▶ Directions for this task:
Make an exact copy of the lines from the one holding "Direcciones (149, 1282)" through the end of the entries below, both ends kept, and of nothing else. Exclude pictures.

Supplied records below:

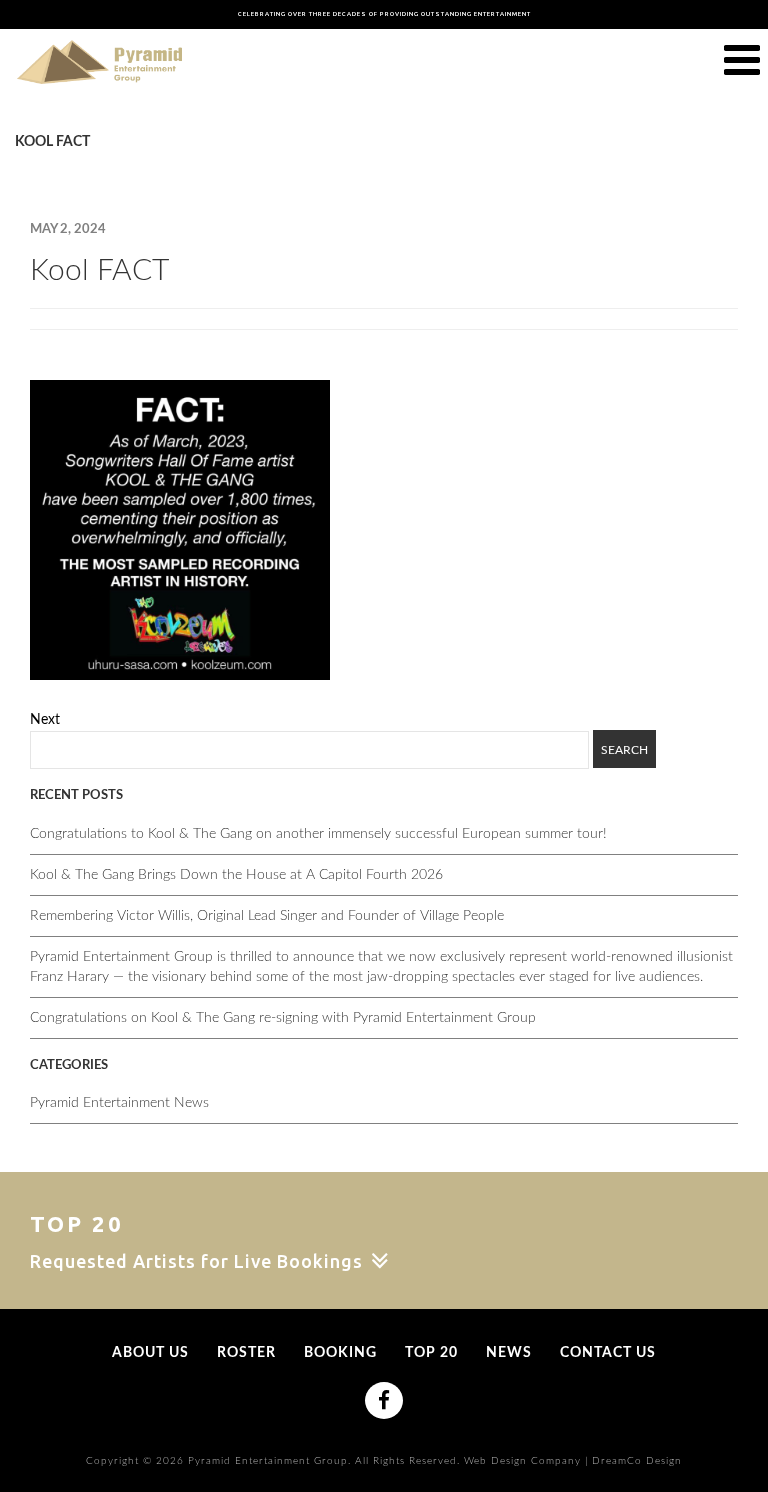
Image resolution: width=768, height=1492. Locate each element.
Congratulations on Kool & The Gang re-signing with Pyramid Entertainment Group (283, 1018)
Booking (340, 1353)
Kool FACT (99, 271)
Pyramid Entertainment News (119, 1103)
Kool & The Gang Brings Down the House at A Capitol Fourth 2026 (236, 875)
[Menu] (742, 61)
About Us (150, 1353)
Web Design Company (522, 1461)
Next (45, 720)
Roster (246, 1353)
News (509, 1353)
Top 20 (431, 1353)
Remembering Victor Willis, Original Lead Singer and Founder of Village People (267, 916)
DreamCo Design (637, 1461)
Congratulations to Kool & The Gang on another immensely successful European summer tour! (318, 834)
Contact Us (608, 1353)
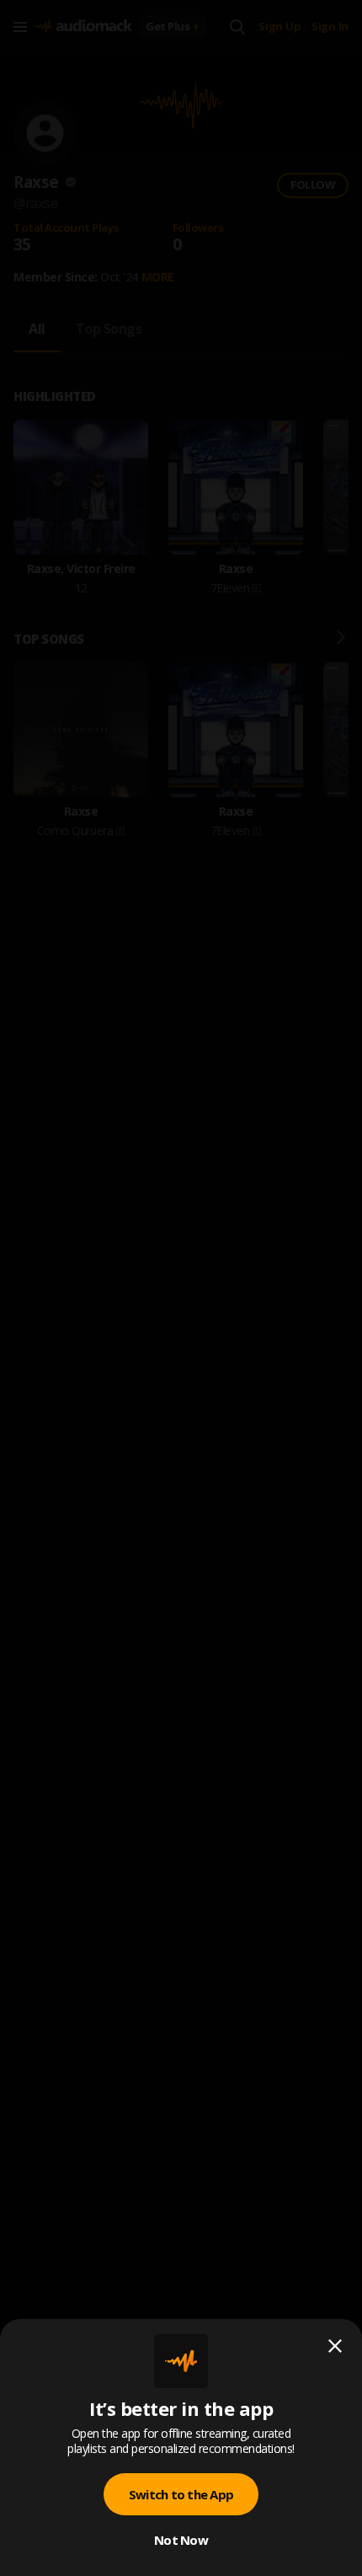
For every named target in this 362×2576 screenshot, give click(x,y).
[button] (181, 1288)
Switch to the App (181, 2494)
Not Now (181, 2539)
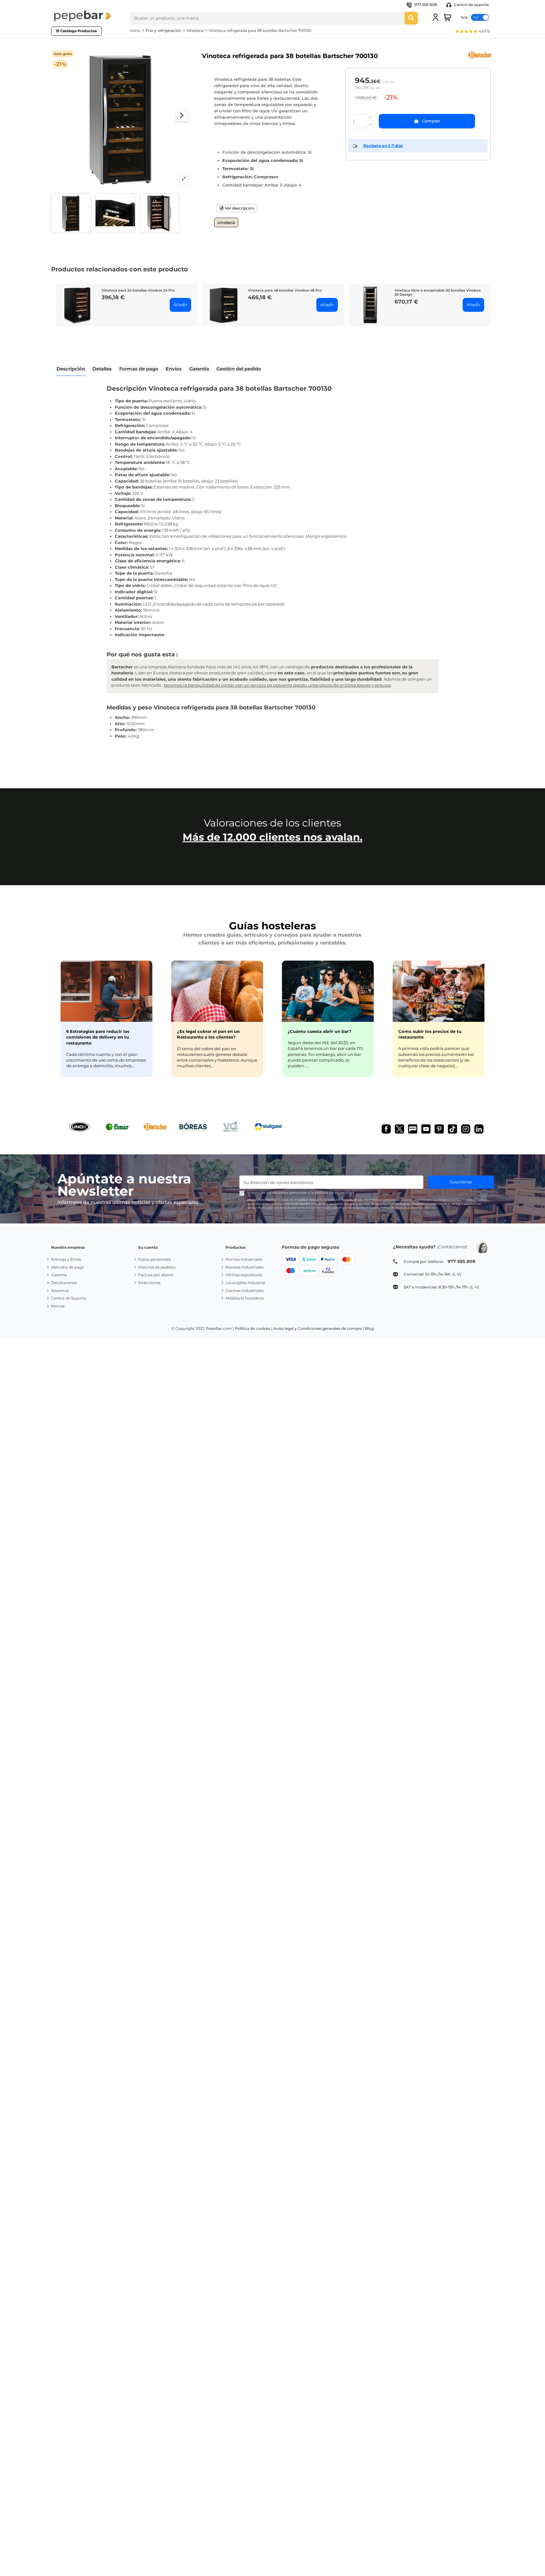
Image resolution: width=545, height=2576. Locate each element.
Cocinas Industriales (245, 1290)
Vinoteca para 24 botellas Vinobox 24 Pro (138, 290)
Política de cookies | (253, 1328)
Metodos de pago (67, 1267)
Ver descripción (239, 208)
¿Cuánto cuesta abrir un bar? (319, 1031)
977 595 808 (425, 4)
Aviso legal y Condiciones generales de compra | (318, 1328)
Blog (369, 1328)
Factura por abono (155, 1274)
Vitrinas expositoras (244, 1274)
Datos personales (154, 1259)
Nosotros (60, 1290)
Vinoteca (226, 222)
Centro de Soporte (68, 1298)
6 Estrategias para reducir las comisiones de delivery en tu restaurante (97, 1037)
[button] (472, 32)
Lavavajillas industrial (245, 1282)
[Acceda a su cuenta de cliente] (435, 17)
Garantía (59, 1274)
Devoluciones (64, 1282)
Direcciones (149, 1282)
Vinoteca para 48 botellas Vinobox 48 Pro (285, 290)
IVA (464, 17)
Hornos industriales (244, 1259)
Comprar (431, 120)
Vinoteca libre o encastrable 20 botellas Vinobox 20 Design (438, 292)
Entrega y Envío (66, 1259)
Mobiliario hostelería (245, 1298)
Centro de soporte (471, 4)
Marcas (58, 1306)
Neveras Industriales (245, 1267)
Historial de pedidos (157, 1267)
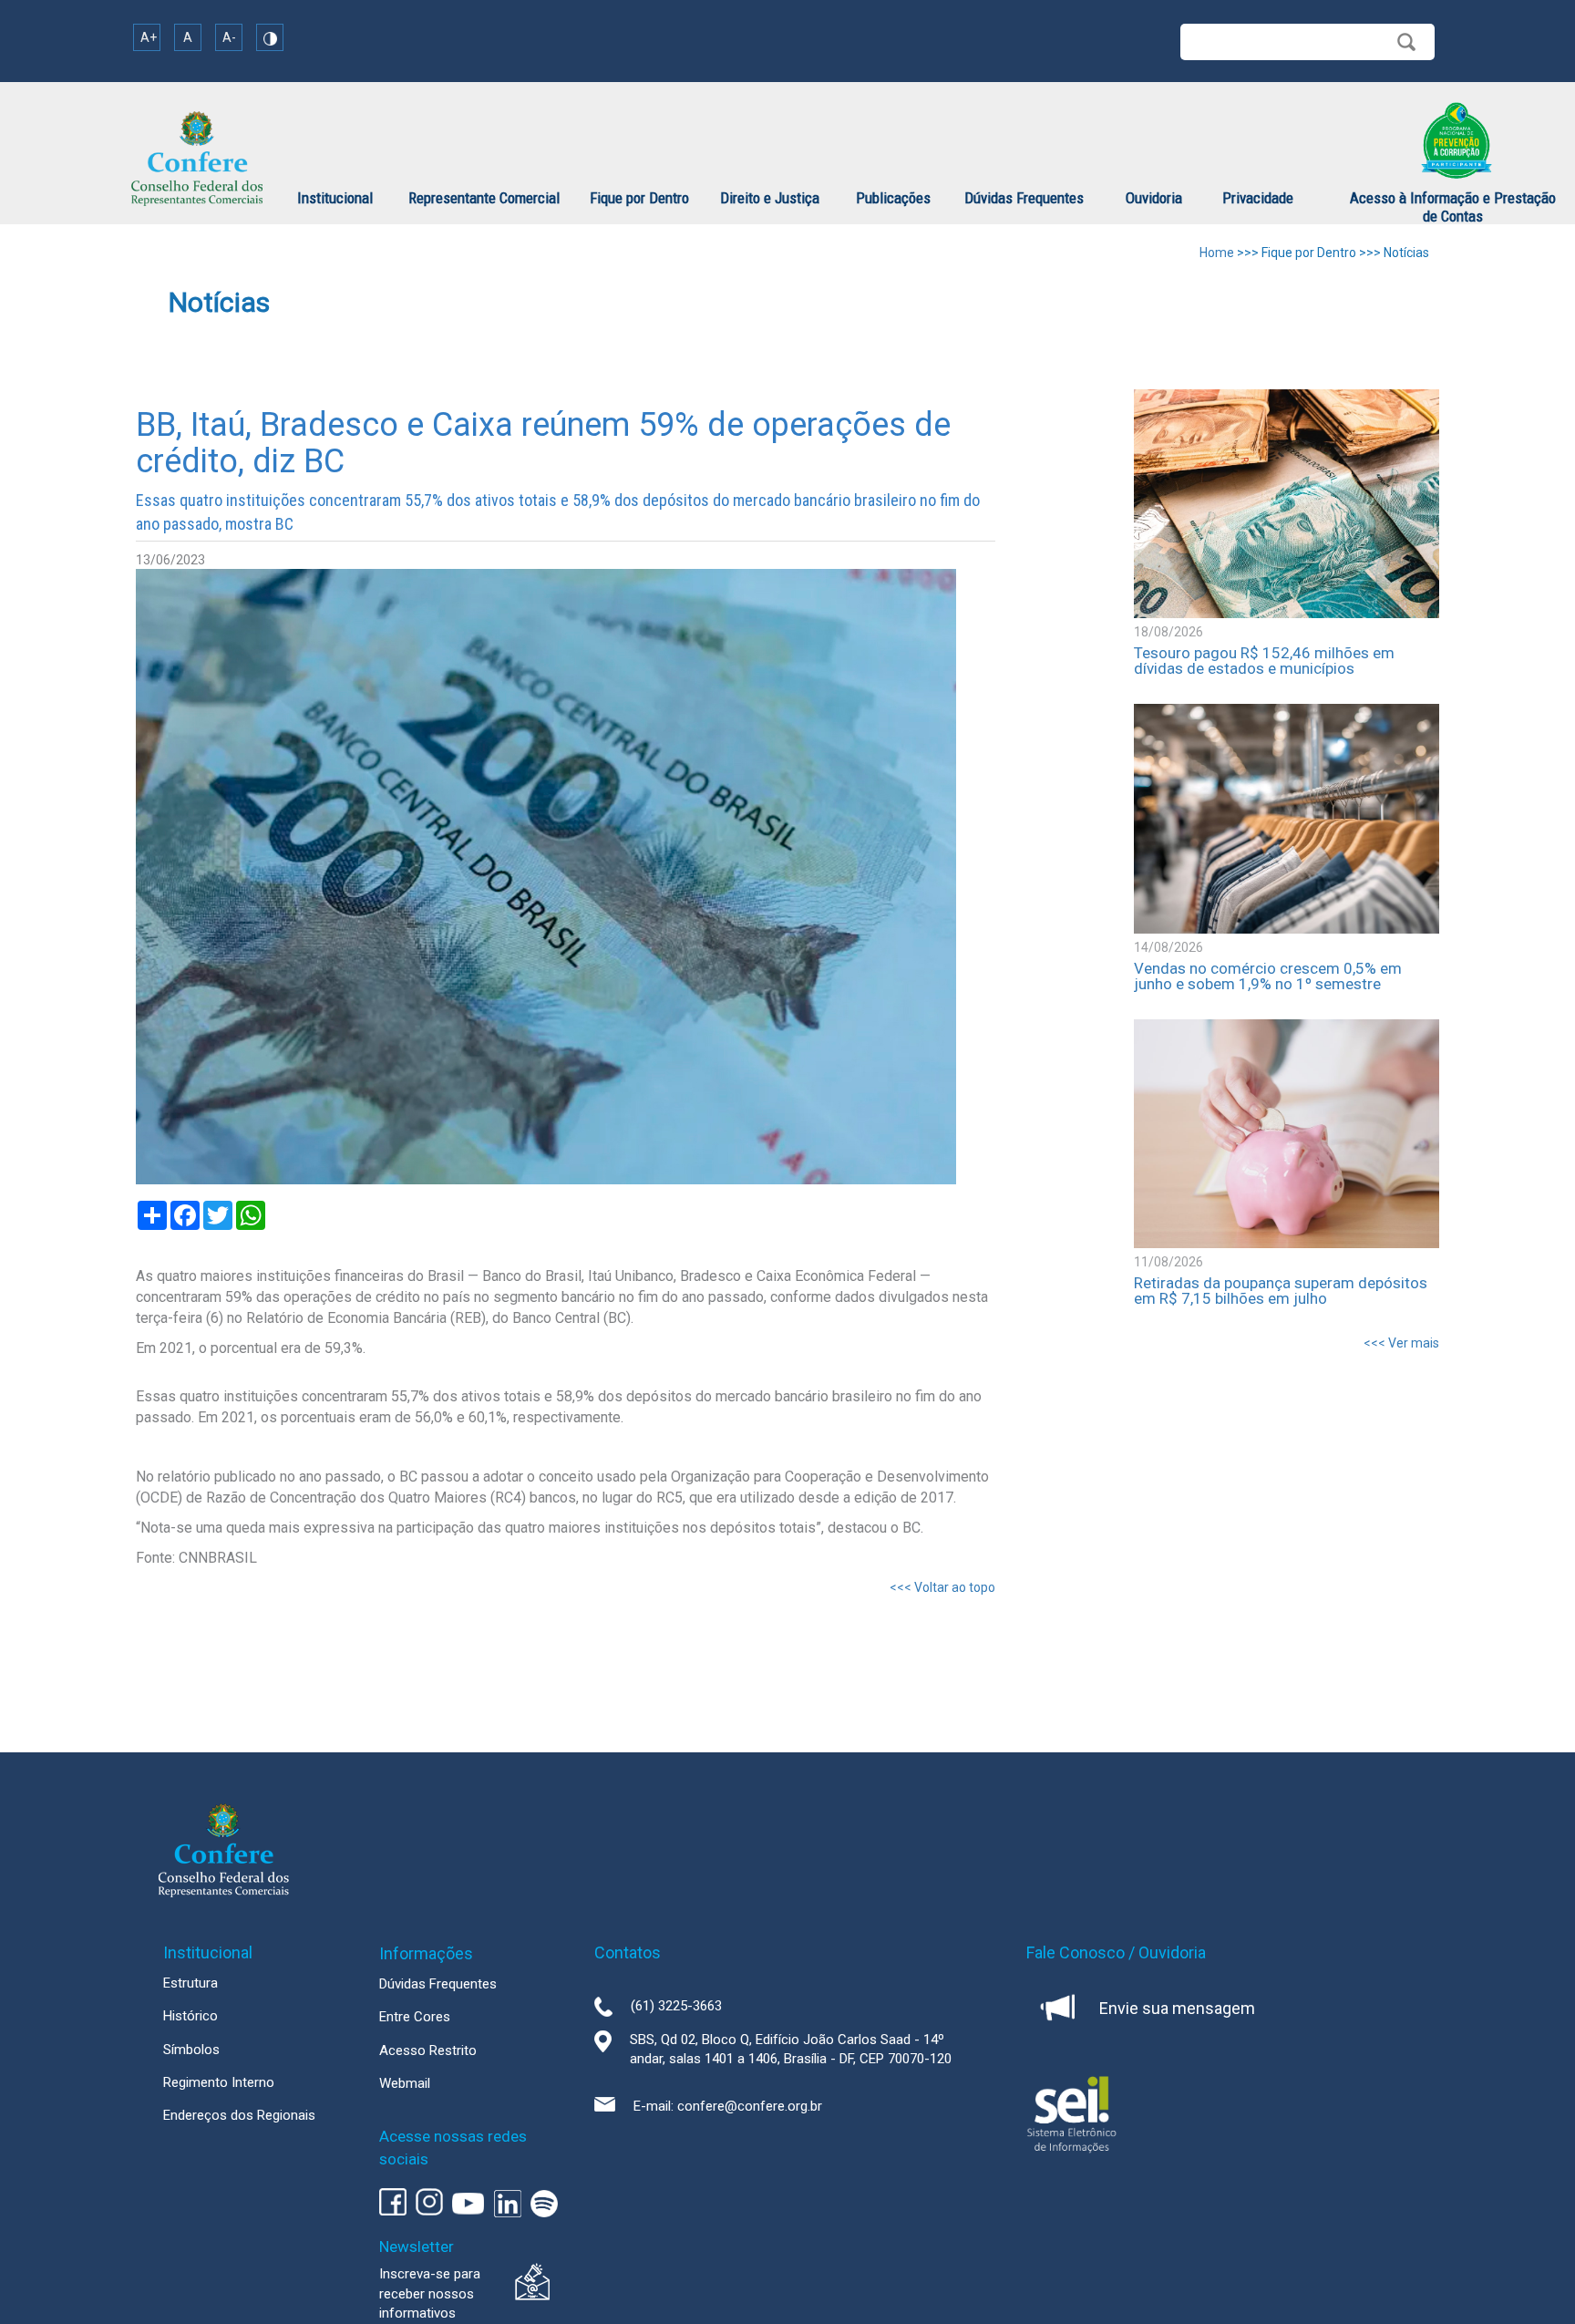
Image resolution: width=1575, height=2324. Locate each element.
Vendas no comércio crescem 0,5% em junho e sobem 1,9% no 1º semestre (1268, 976)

End of Supplied records.

▶ Task answer:
Direcciones (149, 1282)
Vinoteca para 48 botellas Vinobox 48 Pro (285, 290)
IVA (464, 17)
Hornos industriales (244, 1259)
Comprar (431, 120)
Vinoteca libre o encastrable 20 botellas Vinobox 20 Design (438, 292)
Entrega y Envío (66, 1259)
Mobiliario hostelería (245, 1298)
Centro de soporte (471, 4)
Marcas (58, 1306)
Neveras Industriales (245, 1267)
Historial de pedidos (157, 1267)
Image resolution: width=1575, height=2324. Locate each element.
Vendas no comércio crescem 0,5% em junho e sobem 1,9% no 1º semestre (1268, 976)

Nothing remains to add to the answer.